The Redmond, Wash.-based software giant’s pursuit of Mandiant comes just four months after the Reston, Va.-based company sold its network, endpoint, and email security product business to Symphony Technology Group (STG) for $1.2 billion. Mandiant’s stock has skyrocketed $3.08 (20.48 percent) to $18.14 per share, which is the highest the company’s stock has traded since Nov. 16.

“We run this company like it’s ours forever, and that’s what we’re going to do,” Mandiant CEO Kevin Mandia told CRN while declining to comment on the Microsoft acquisition report. Microsoft also declined to comment on the acquisition report, and the company’s stock is up $2.98 (0.99 percent) to $303.94 in trading Tuesday afternoon.

Bloomberg cautioned that a deal between Microsoft and Mandiant isn’t finalized. Mandiant is currently valued at $4.27 billion, which is a fraction of the $68.7 billion Microsoft agreed to pay last month to acquire video game maker Activision.

Mandiant inked its first significant non-FireEye vendor partnership with Microsoft in April 2021 and saw immediate results. In the second quarter of 2021, a quarter of Mandiant’s new managed detection and response (MDR) customers were using Mandiant Managed Defense alongside Microsoft’s Windows Defender endpoint security product.

“Decoupling Mandiant expertise from FireEye products was one of the key purposes behind the strategy of divestiture, and we are seeing with Windows Defender our first big technical partnership,” Mandia told investors in August. The company on Tuesday announced a second endpoint security-focused partnership with SentinelOne.

Half of the competitive losses Mandiant experienced with its Managed Defense product were because customers wanted to use an endpoint security product that wasn’t FireEye’s, CFO Frank Verdecanna told CRN. Being able to offer Mandiant’s management subscription to Microsoft Defender customers without forcing them to deploy new technology has opened Managed Defense up to a broader market.

Since partnering with Microsoft, Defender customers have been able to take advantage of the expertise and intelligence Mandiant has without having to deploy FireEye products, Verdecanna said.
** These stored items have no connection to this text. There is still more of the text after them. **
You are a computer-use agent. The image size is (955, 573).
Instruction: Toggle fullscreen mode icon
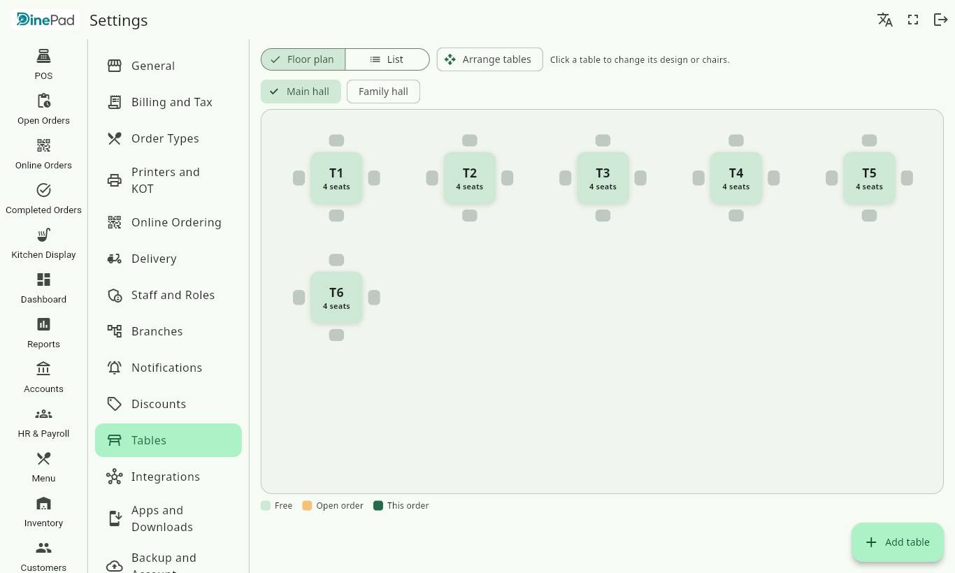(x=913, y=20)
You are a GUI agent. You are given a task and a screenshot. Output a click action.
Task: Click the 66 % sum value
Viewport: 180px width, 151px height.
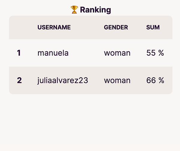(155, 80)
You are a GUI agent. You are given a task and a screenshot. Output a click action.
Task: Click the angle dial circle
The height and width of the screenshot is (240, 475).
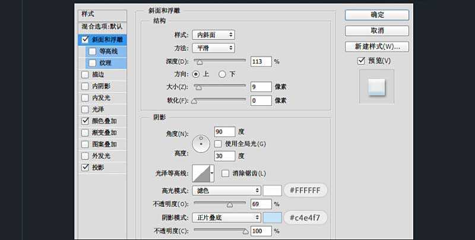tap(202, 143)
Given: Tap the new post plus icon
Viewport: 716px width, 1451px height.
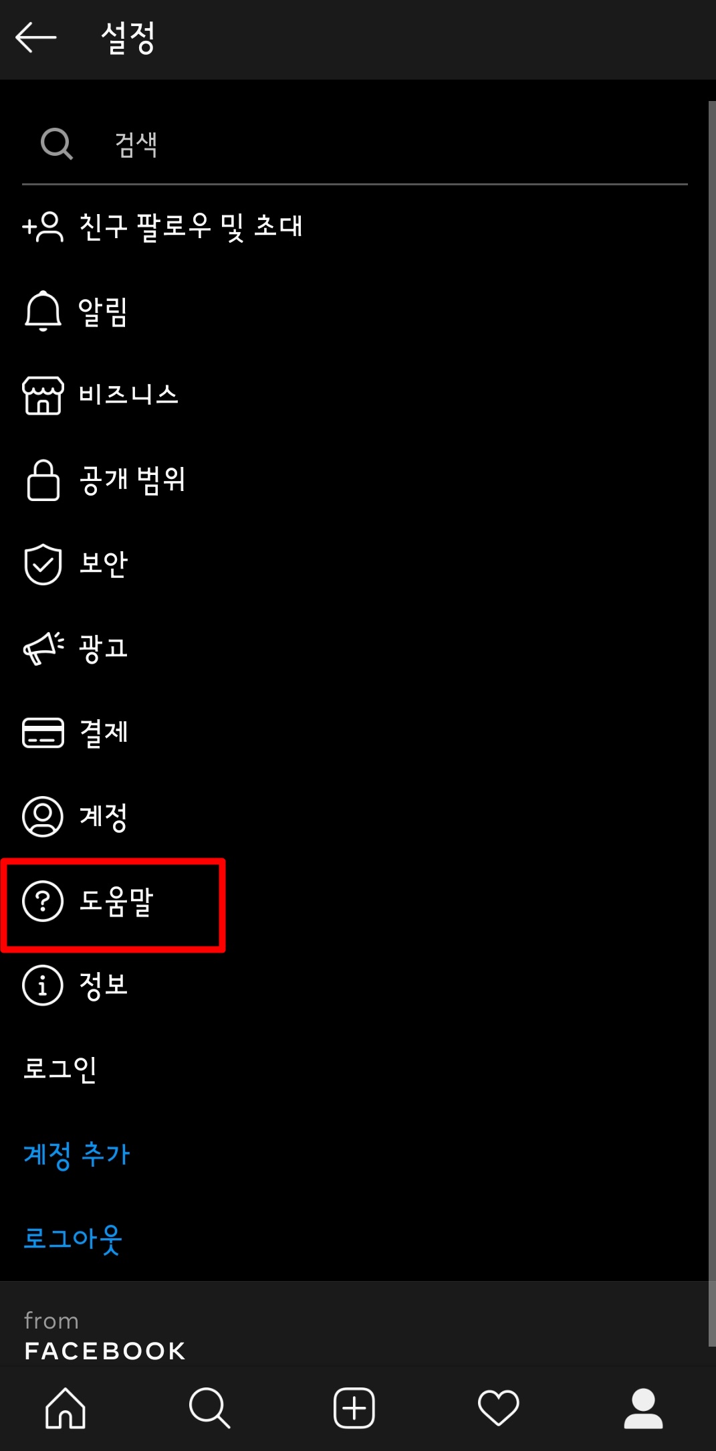Looking at the screenshot, I should [x=354, y=1408].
In fact, a few customers were planning to drop Managed Defense since they wanted to use a different endpoint security product but ended up sticking around once they learned Mandiant now supports Defender.

“We continue to do a lot of different things with Microsoft them both on the management side but also on the IR [incident response] side and other partnership-related items,” Verdecanna said.